> Excerpt provided
8. What's the biggest surprise for first-time Montana buyers? Septic system capacity and winter utility costs. Many seasonal parks operate marginal septic (designed for 6-month peak load). Adding winter operations or extra sites often requires $20K–$50K system upgrades. Budget for this in acquisition analysis.

9. Are there tax advantages to RV park ownership in Montana? Montana has no state income tax, which is a significant advantage for individual owners. Depreciation, cost segregation (for larger parks), and energy credits for efficiency upgrades all apply. Consult a CPA familiar with RV park operations.

10. How do I evaluate a park owner's motivation to sell? Ask directly. Sellers motivated by estate planning (willing to finance, longer timeline) vs. retirement (want cash fast, may overprice) have different deal structures. Sellers from out of state may price aggressively; local operators price fairly but need relationship-building. Listen more than you pitch.

[Collected data entries]
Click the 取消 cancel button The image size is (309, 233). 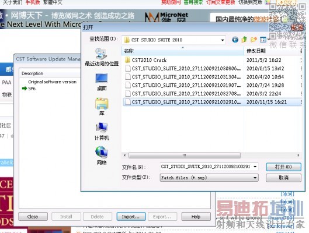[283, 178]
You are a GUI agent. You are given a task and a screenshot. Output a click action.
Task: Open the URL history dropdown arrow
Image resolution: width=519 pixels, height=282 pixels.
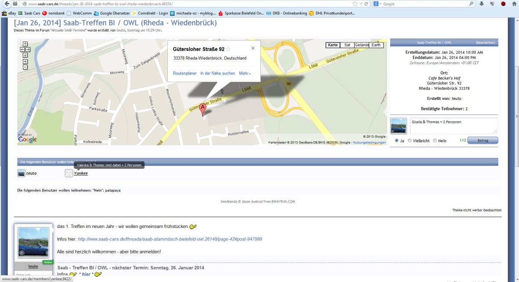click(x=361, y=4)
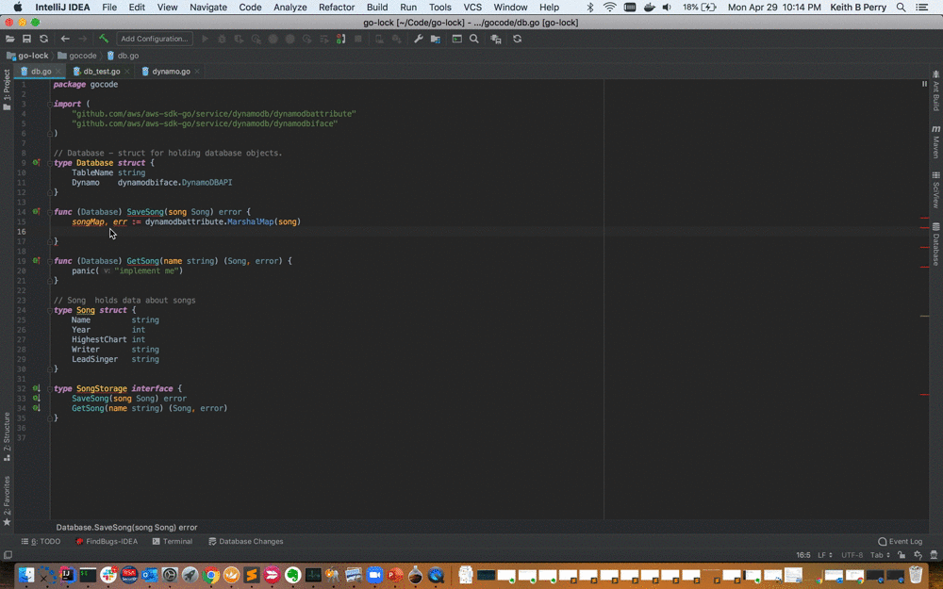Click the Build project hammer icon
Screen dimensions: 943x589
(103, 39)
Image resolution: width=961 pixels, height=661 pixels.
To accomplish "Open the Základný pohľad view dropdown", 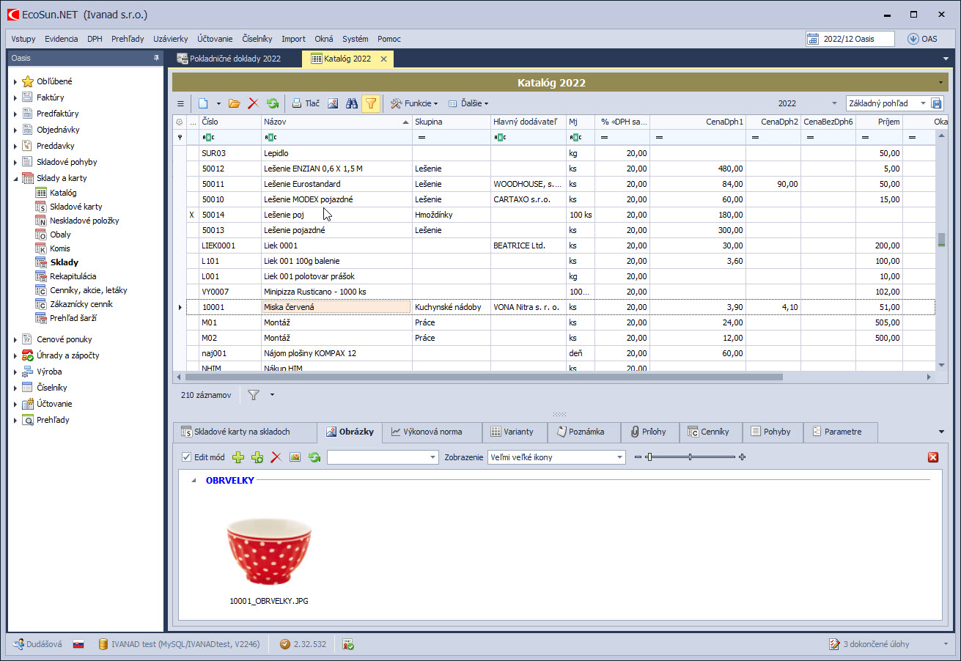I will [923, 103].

> Assigned task A
Rewrite the stretch of the Montana RV park FAQ from "8. What's the" through "RV park operations.", switching "CPA" to "tax adviser".
> Assigned task B
According to the Montana RV park FAQ, what does Montana not have that gives individual owners a significant advantage?

> Exercise output A
8. What's the biggest surprise for first-time Montana buyers? Septic system capacity and winter utility costs. Many seasonal parks operate marginal septic (designed for 6-month peak load). Adding winter operations or extra sites often requires $20K–$50K system upgrades. Budget for this in acquisition analysis.

9. Are there tax advantages to RV park ownership in Montana? Montana has no state income tax, which is a significant advantage for individual owners. Depreciation, cost segregation (for larger parks), and energy credits for efficiency upgrades all apply. Consult a tax adviser familiar with RV park operations.

> Exercise output B
A state income tax.